Airline traffic continues to recover well
Although Southwest continues to operate below 2019 capacity, strong demand in the North American domestic routes should result in significant growth increases. North American traffic continued to increase by 84%, on international routes, and domestic routes saw a 27% increase, with capacity increasing by 12%. This increase in capacity combined with an increase in traffic could see revenue come in slightly higher around 30%, YoY, and ASM could increase by 12%. Traffic on the domestic routes has not been affected by rising interest rates, and recovery is expected to continue through 2023, even though I expect to see a slight slowdown in the latter half of the year, stemming from weakness in the economy.

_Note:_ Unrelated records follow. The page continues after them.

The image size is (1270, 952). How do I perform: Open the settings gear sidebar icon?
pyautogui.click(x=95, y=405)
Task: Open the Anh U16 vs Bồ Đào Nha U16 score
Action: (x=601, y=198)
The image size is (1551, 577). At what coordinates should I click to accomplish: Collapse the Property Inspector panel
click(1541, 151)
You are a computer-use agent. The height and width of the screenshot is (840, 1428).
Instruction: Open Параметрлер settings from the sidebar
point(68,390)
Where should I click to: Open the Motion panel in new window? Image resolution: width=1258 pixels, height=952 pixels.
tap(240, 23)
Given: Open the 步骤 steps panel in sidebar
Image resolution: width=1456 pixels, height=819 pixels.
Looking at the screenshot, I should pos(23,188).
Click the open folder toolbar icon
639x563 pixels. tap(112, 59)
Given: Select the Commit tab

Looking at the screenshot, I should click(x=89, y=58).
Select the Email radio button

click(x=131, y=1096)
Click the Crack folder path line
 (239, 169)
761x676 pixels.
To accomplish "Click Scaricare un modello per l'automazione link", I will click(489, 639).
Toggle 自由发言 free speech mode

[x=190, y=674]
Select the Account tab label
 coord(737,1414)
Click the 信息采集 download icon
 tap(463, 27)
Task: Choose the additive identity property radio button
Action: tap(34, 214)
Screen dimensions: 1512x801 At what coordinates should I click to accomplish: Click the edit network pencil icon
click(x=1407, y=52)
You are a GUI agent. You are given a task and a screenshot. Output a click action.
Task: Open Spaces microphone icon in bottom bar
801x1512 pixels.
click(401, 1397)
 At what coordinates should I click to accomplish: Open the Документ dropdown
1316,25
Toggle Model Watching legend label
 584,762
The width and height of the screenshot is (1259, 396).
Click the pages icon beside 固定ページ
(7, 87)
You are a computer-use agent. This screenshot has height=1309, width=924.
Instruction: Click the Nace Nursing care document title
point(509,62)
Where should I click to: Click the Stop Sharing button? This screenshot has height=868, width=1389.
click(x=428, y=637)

Meanwhile, the CASM or cost per average seat mile, which is expected to increase by 2-4% according to management's outlook (see image above), could come in around +1 or +2%, as both operating costs start to become steadier, due to lower oil prices, and due to the base effect of inflation reducing operational costs such as labor costs. This, in turn, should help the company as it looks to get back to profitability. Operating costs should reduce, as the base effects of inflation moderate, although inflation continues to remain hot in recent times, coming in at around 6%, which is still far above where it has been the last decade. This has been affecting many industries including air travel and could further affect air travel as we head into the year.
Where are valuations and earnings headed?
I expect Southwest to see a significant increase in revenue, forecasting +35% YoY. This equates to ~$6.3-$6.4 billion, putting the company on track for $27-28 billion for the current fiscal year, as both capacity and seats filled increases. Furthermore, the bottom line should come in around 8%-10% in terms of net profit for the year, with the latest quarter witnessing around $500-600 million in profit, and total profit for the year coming in around $2.0-2.5 billion, with estimates based on projections for cost, based on current trends.
Cash flow might be slightly affected as the company continues to invest in its business, including a $1 billion injection into the backend, to overhual the company's aging IT system, and improve the overall efficiency and reliability of its IT system, and thereby not incur the losses that it did, when the glitch in recent months caused multiple flight cancellations, and a $800 million in losses.
Regardless, expect the current quarter to show better-than-expected results, as Southwest continues to see strong improvements throughout the year. I believe that the forward P/E could push higher anywhere between 7x-9x, considering for the potential variables during the year including fuel prices.
Southwest Airlines should continue to see a strong year, the company is poised to see improving capacity and improving demand, as more people take to the skies. But issues remain with inflation, which has been affecting real incomes. Airline ticket prices remain quite high, and it remains to be seen how customers will react should inflation continue. But, the stock could see investors come back in force, as Southwest's prospects improve, making it a buy over the course of the year.
In conclusion, I believe Southwest's upcoming quarterly results will show higher than projected revenue, and improving margins. The effects of the factors mentioned in the article such as improving demand, capacity, and lower costs results in better than expected top and bottom line make the risk-reward for Southwest towards look appealing.